━━━ Available data ━━━
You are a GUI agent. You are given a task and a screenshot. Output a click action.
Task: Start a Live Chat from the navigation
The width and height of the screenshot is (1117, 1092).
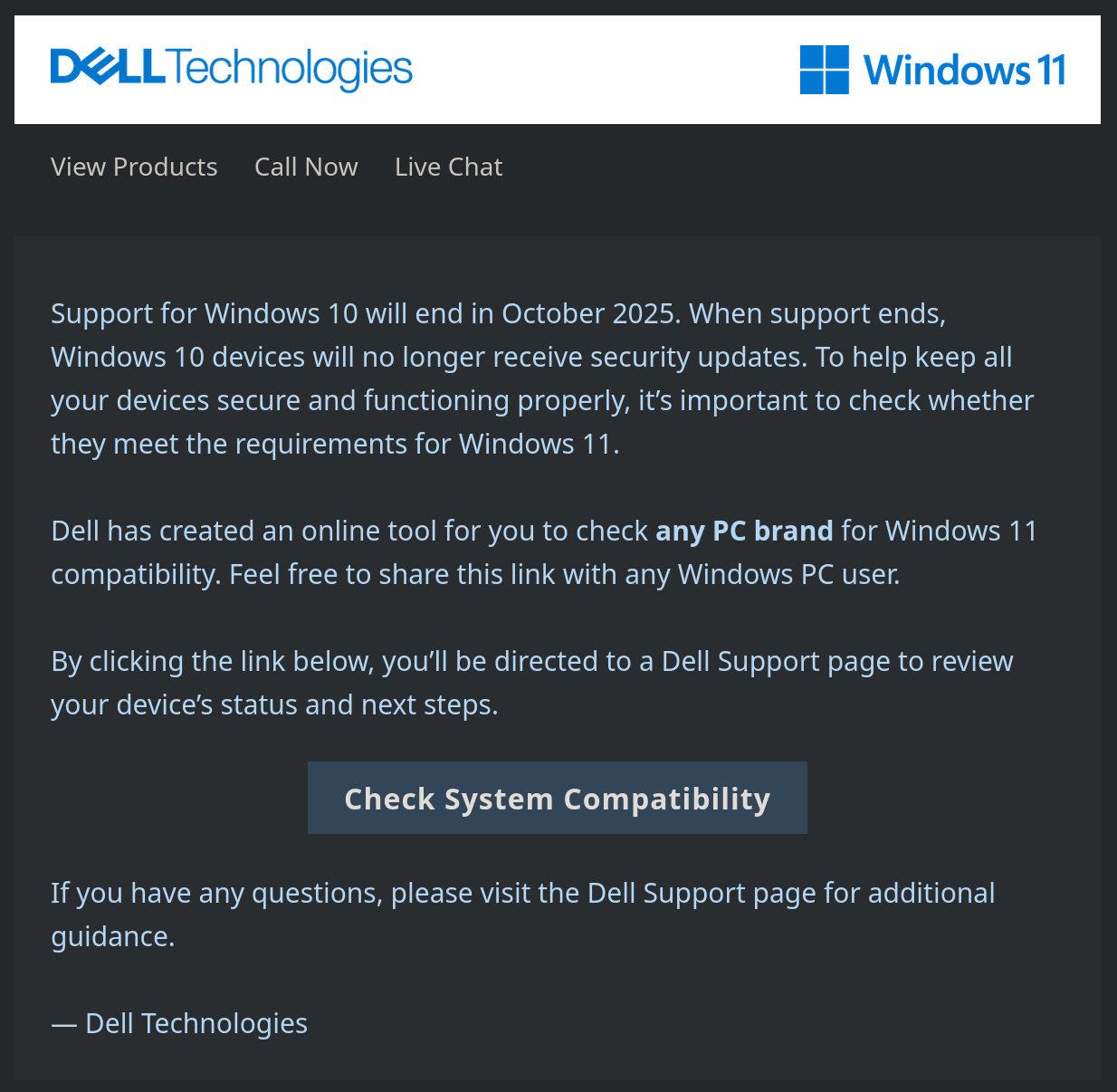pos(448,168)
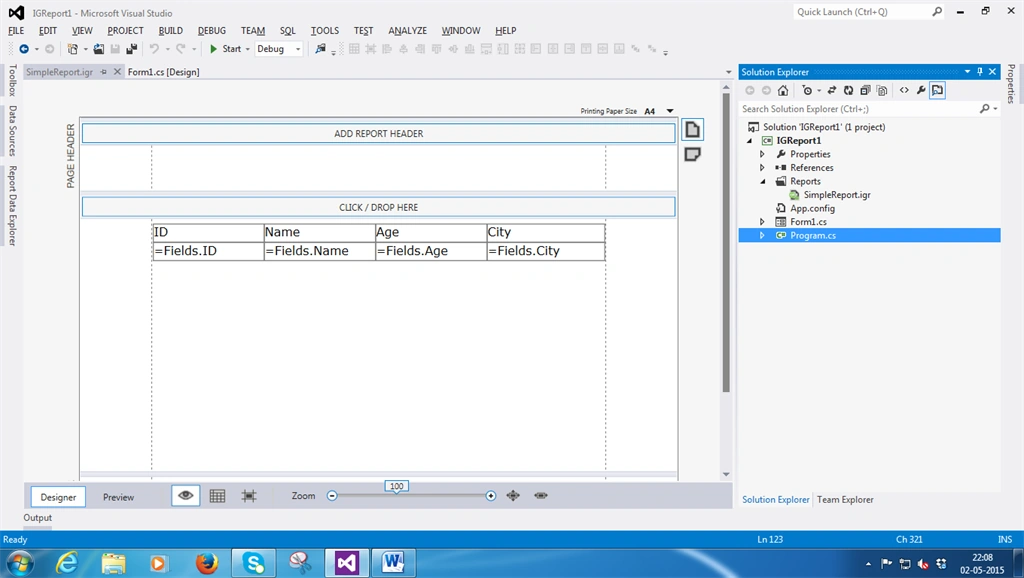Switch to the Form1.cs [Design] tab
Screen dimensions: 1024x578
point(163,72)
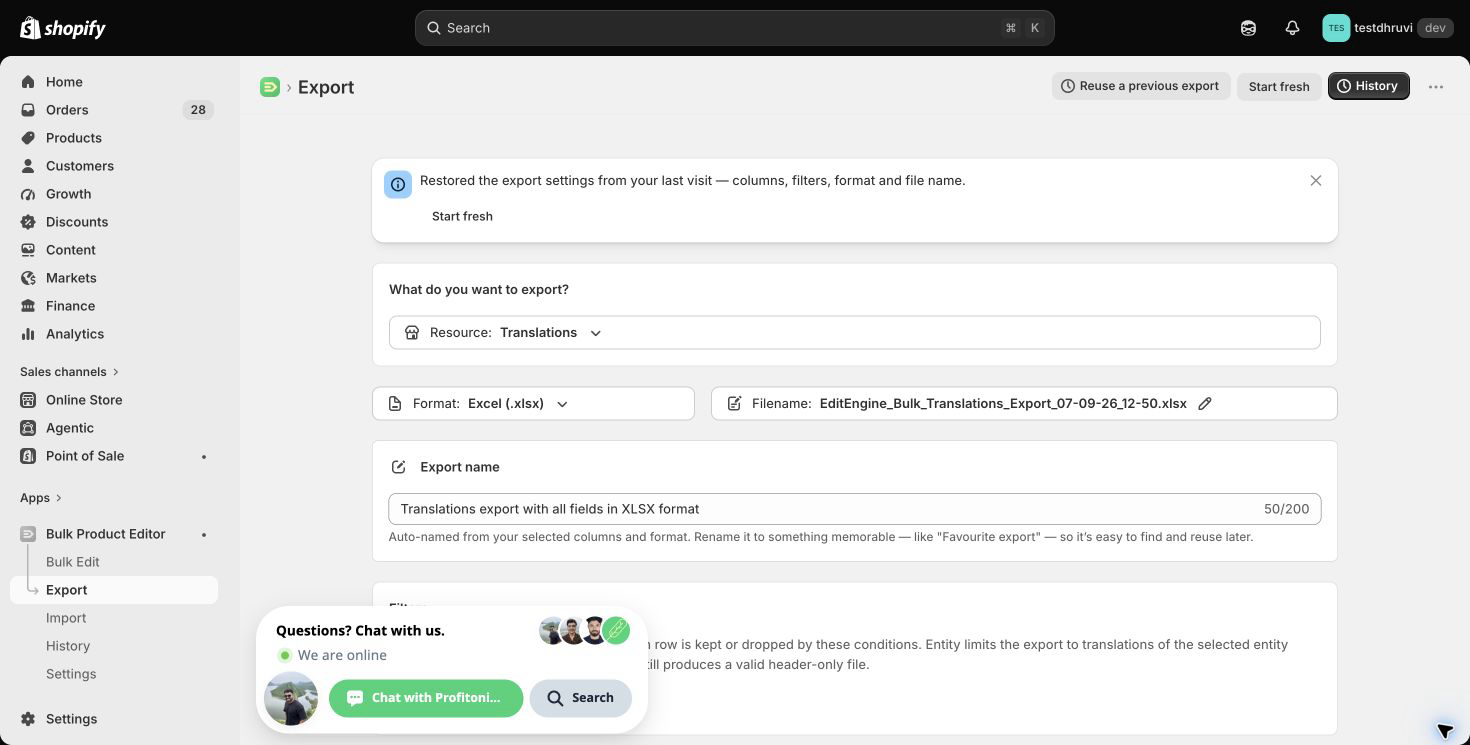Click the three-dots more actions icon
Screen dimensions: 1470x745
tap(1436, 87)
━━━
What the task requires ->
Write every record out again exactly as written. Pictures don't belong in the copy.

Response ->
You are a GUI agent. You are given a task and a screenshot. Output a click action.
Task: Start a Live Chat from the navigation
The width and height of the screenshot is (1117, 1092).
pos(448,168)
Switch to the Form1.cs [Design] tab
Screen dimensions: 1024x578
point(163,72)
Click the three-dots more actions icon
Screen dimensions: 1470x745
tap(1436, 87)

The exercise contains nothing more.